To: Steven N who wrote (90323)3/16/2001 7:50:02 AM
From: rudedog  Read Replies (2) | Respond to of 97611
 
Steven - that is a much different statement than the one kaka made, which suggested CPQ had changed it's stance on PC pricing.

The way I read this is that CPQ is accelerating the shift to enterprise products by further consolidating PC operations. If CPQ reduces their overall costs by paring back PC operations and uses the money to protect their server position, that is smart and fits with the strategy I have heard consistently over the last few months.

CPQ does not have the kind of liability in servers, either in the manufacturing or distribution side, that they have in the PC space against DELL. There is little benefit in the PC space from CPQ's technology capability. The plan there seems to be to aggressively reduce costs and maintain profitability, and let share do whatever it does. CPQ is still the largest producer of PCs so it's not like they are going out of business there, but they are not going to let that business be a millstone around their enterprise side.

> [Supplied information]:
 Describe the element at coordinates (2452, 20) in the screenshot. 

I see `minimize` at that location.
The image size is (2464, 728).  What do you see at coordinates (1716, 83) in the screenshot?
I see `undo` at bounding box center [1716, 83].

> [Aim]: According to the post about CPQ, what does CPQ's plan in the PC space seem to be? The material has no connection to the post about CPQ.

> [Problem solution]: To aggressively reduce costs and maintain profitability, and let share do whatever it does.